Turning from dimensions of inequality to policy measures, why does it seem to damage your chances to be born in a lower-tax US state?
Finally, why is that we lack even the data to see, never mind to understand, some of the limitations on the lives of far too many children born today? Being counted matters. From voting to accessing health care, it’s generally true that if your name isn’t down, you’re not coming in. And where policymakers are unaware of people, their needs are unlikely to be met.
Where people are uncounted it tends to reflect and compound a lack of power – whether because social service provision is based on census returns, for example, or because knowledge of outcomes is needed to drive policy responses, or because political power is derived from existence in official documents.

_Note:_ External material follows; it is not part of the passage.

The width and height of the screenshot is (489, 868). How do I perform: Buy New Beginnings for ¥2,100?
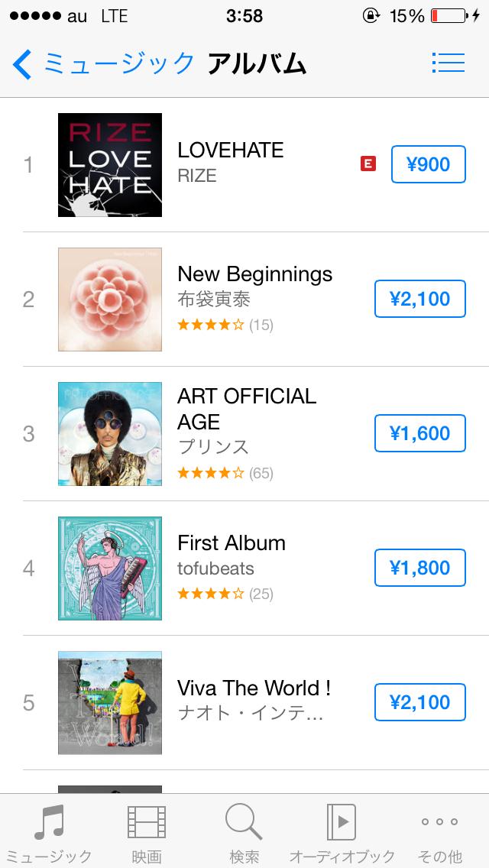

This blog is intended to address the development debates around these problems and their causes, and the state of knowledge about policy responses, recognising that this is a time of some flux. Perceptions of what matters for development are changing, the development agenda is changing, and the geography of poverty and inequality is changing.
To be clear, this is not a blog about what ‘we’ can do to help some helpless ‘them’. Nor is it a Save the Children blog exactly – these are my thoughts, or at least in some broad sense this is all my fault, and the usual disclaimer applies (with thanks to the wonderful precedent set by Duncan Green at Oxfam).
The development narrative no longer solely focuses on reducing extreme income poverty, to be addressed primarily by financial flows from rich countries to poor ones.
Four main changes have occurred, or are occurring. First, the location of poverty has shifted: rather than ‘poor people in poor countries’, the majority of people in extreme income poverty now live in countries designated by the World Bank as middle income. (Do we count this poverty as the same, better or worse, than that in low income countries?)
Second, the underlying understanding of poverty has shifted: while extreme income poverty continues to be used as a form of shorthand, and reflects the major data effort, poverty is now widely understood as multi-dimensional, covering many aspects of people’s power to enjoy a good life, and to determine their own future. (When will data catch up, to be able to count in these multiple dimensions?)
Third, there is increasing recognition of the centrality of national level policy decisions and of underlying structures in delivering development. Whether we look at corruption, tax dodging and the massive (uncounted) illicit financial outflows they create, or broader questions of a lack of transparency and political accountability, or the central importance of economic activity through trade and investment (á la David Cameron’s golden thread), or the challenges of financial regulation, it is clear that while aid is vital it is far from the whole puzzle.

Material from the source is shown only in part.